Task objective: Copy exactly. Begin at the line containing "Task: Open the Render menu" and stop at the last line of the entries, omitting any pictures.

[Stored data]
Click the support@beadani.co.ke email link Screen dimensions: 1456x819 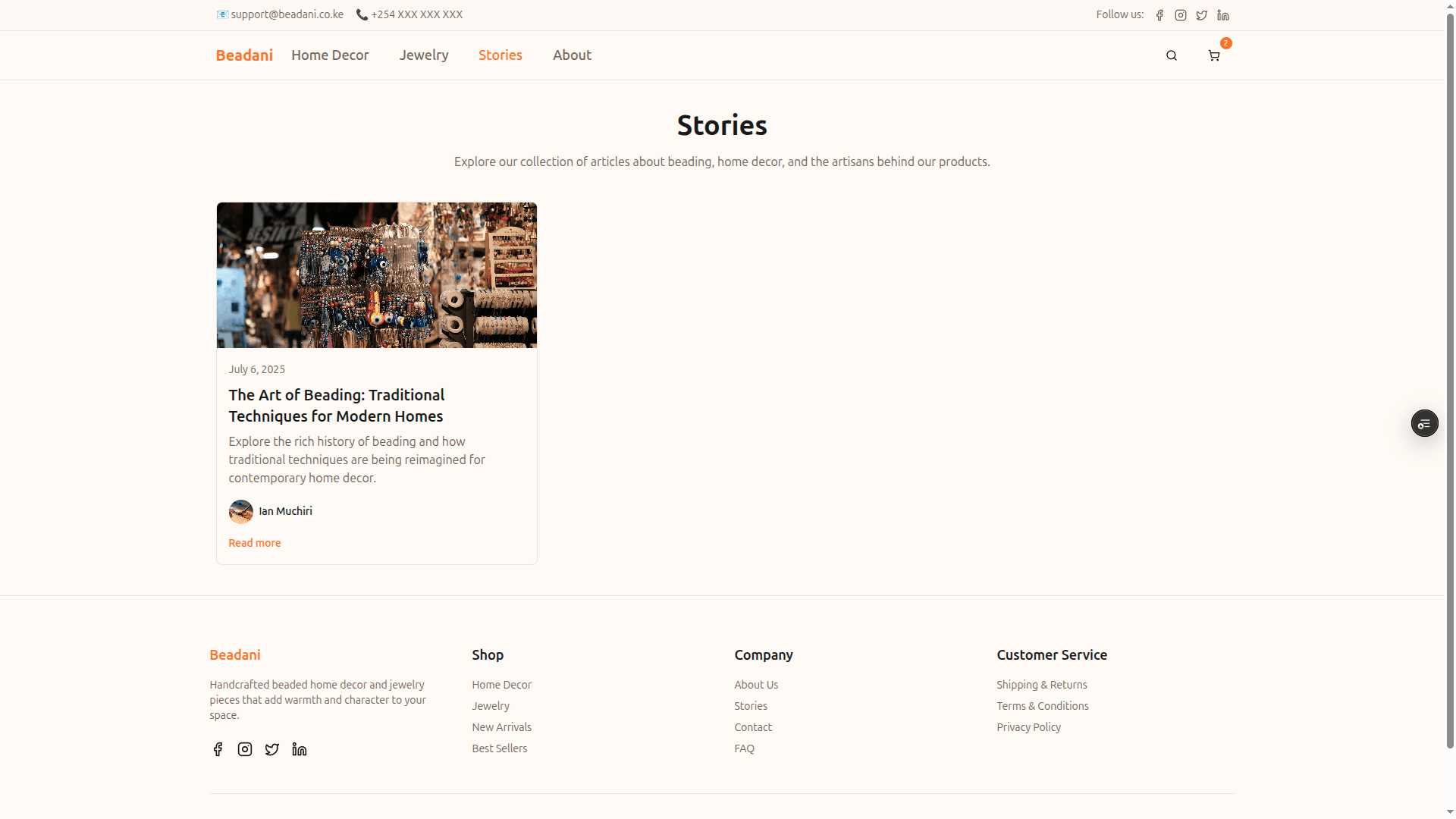[x=287, y=14]
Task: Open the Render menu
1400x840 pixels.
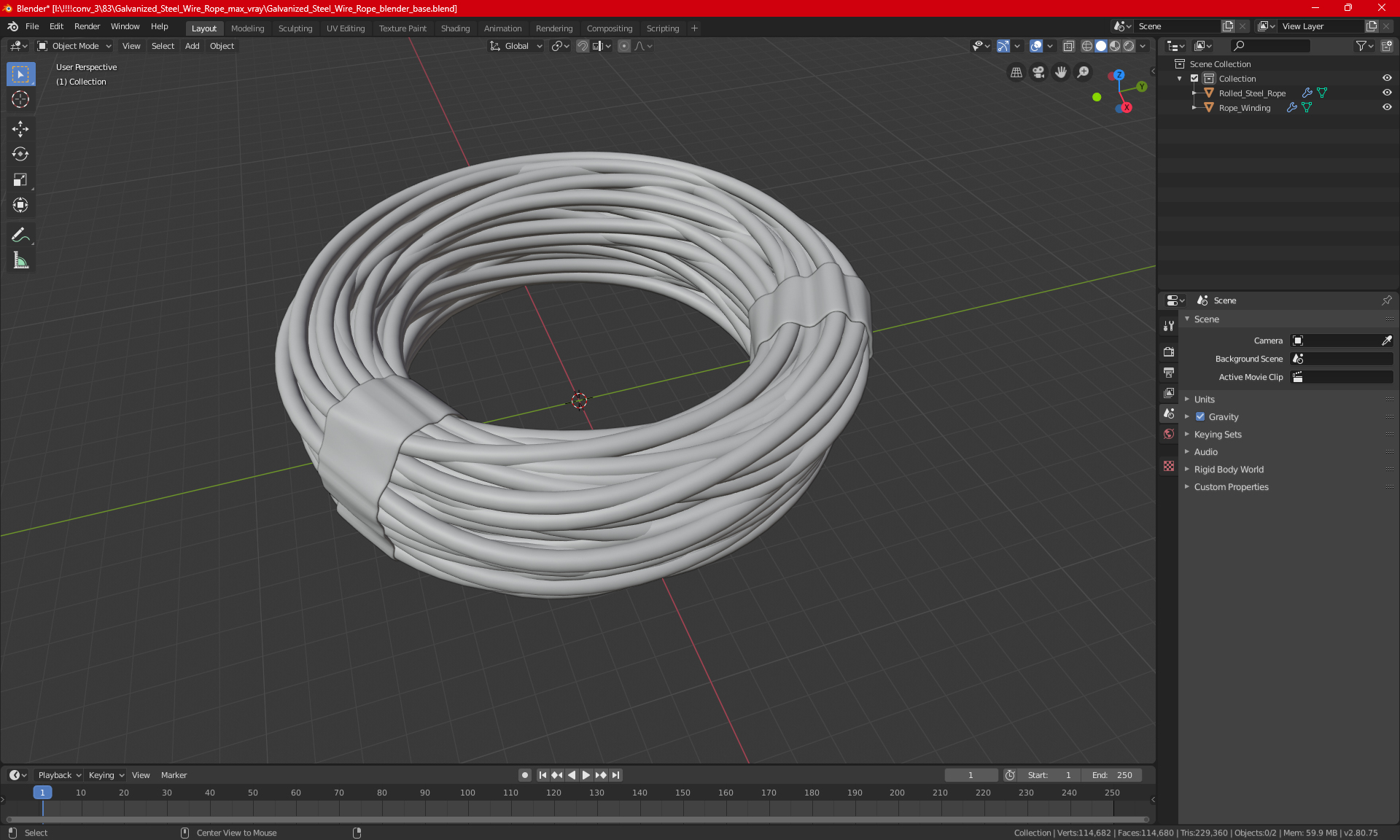Action: (87, 26)
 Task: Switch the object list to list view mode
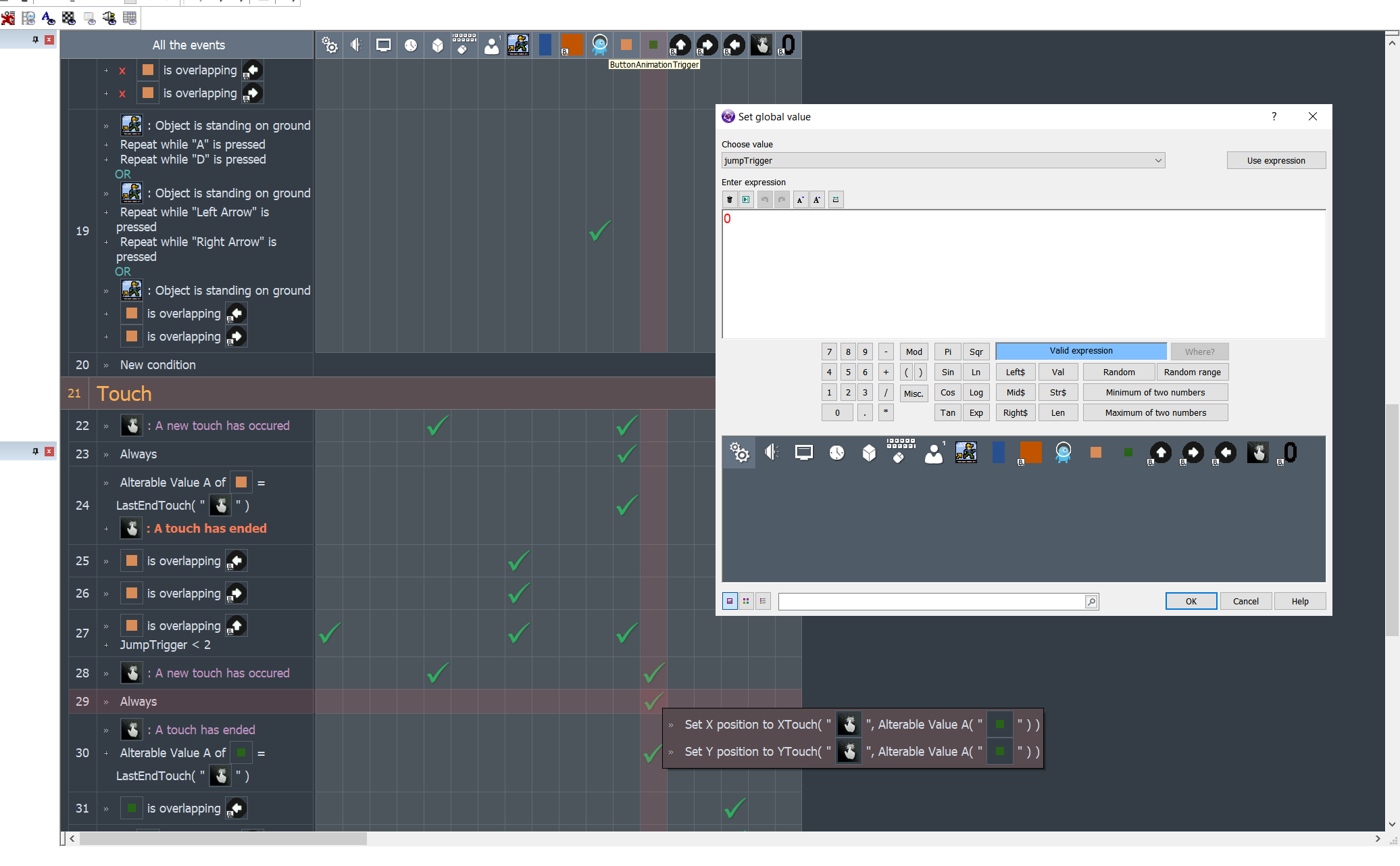click(x=763, y=601)
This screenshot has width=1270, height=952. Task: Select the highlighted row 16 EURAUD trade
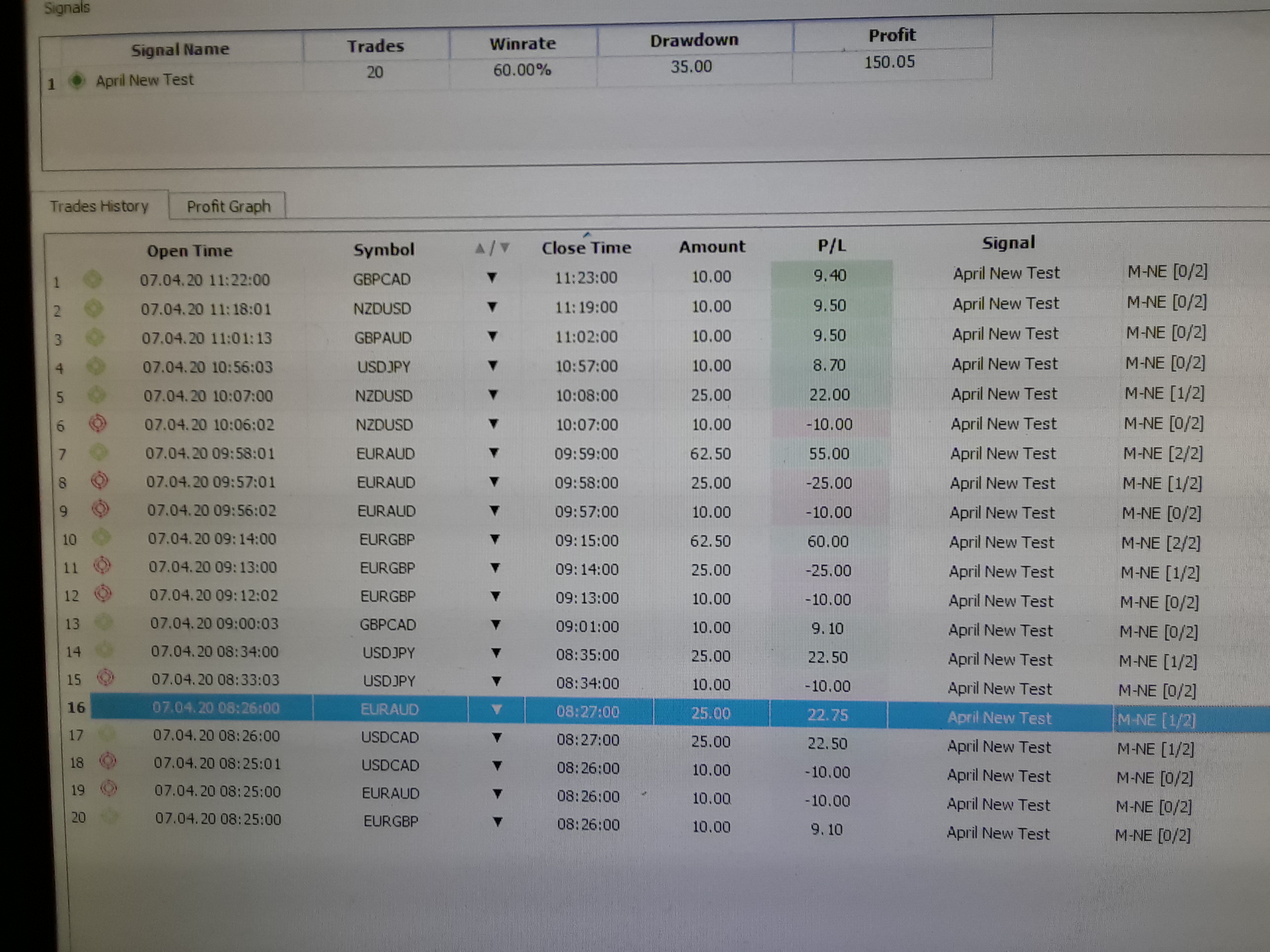pos(389,710)
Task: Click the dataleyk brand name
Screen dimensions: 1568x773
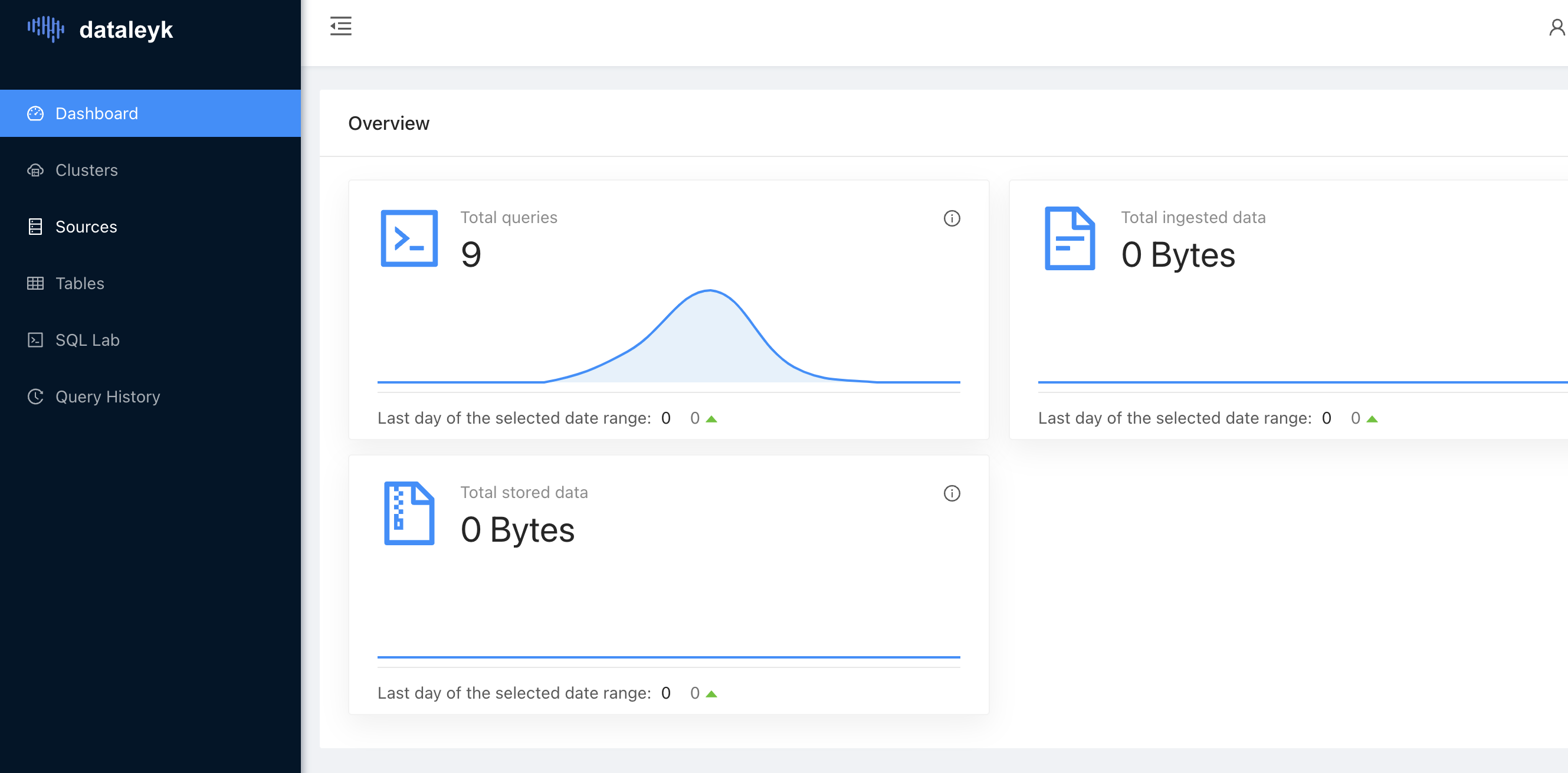Action: tap(126, 30)
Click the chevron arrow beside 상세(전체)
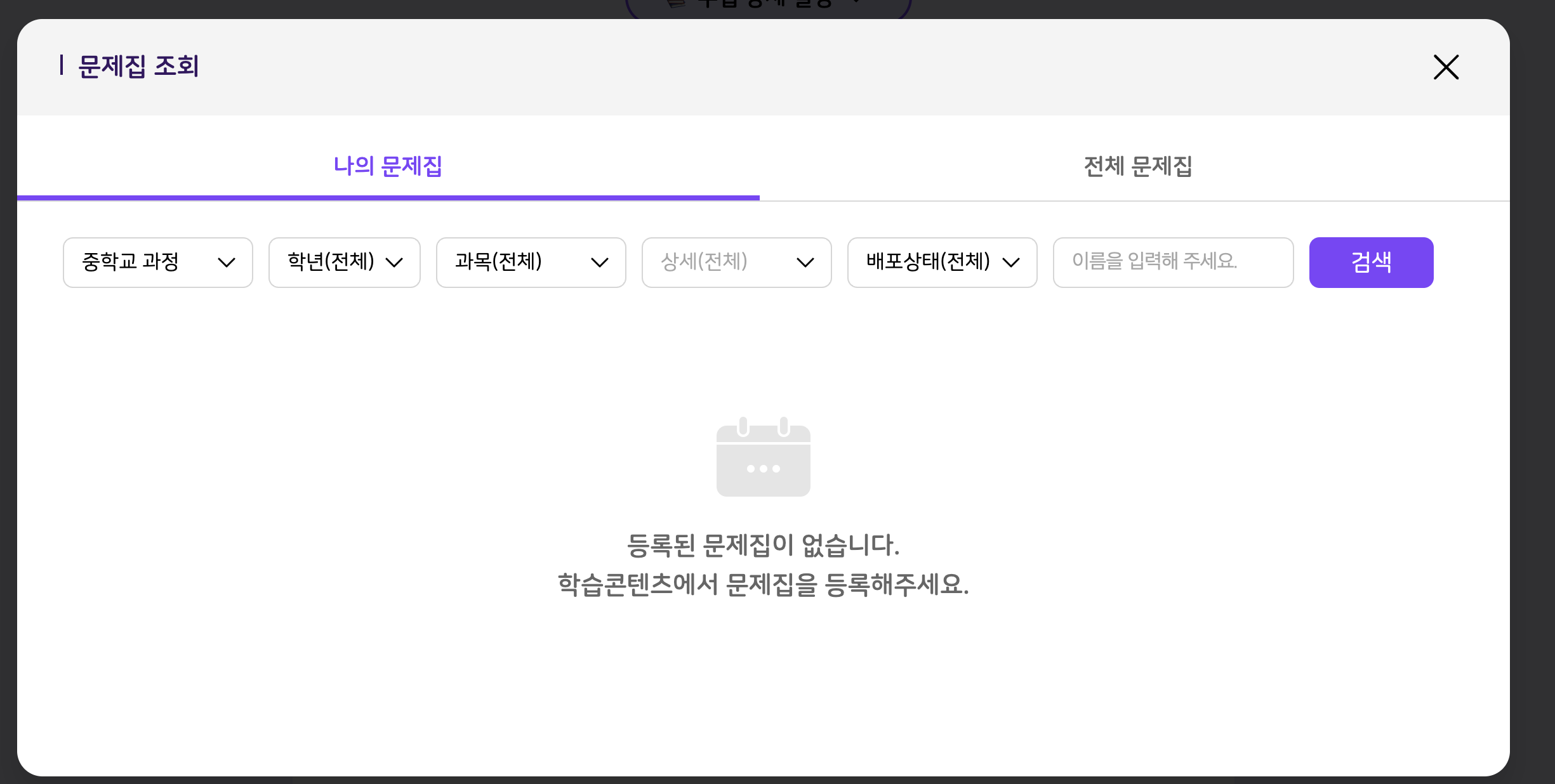 (805, 263)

Task response:
Task: Open the Render menu
1400x840 pixels.
Action: (87, 26)
 Task: Switch the object list to list view mode
click(x=763, y=601)
This screenshot has width=1270, height=952. Task: Select the highlighted row 16 EURAUD trade
pos(389,710)
Task: Click the dataleyk brand name
Screen dimensions: 1568x773
Action: tap(126, 30)
Click the chevron arrow beside 상세(전체)
 (805, 263)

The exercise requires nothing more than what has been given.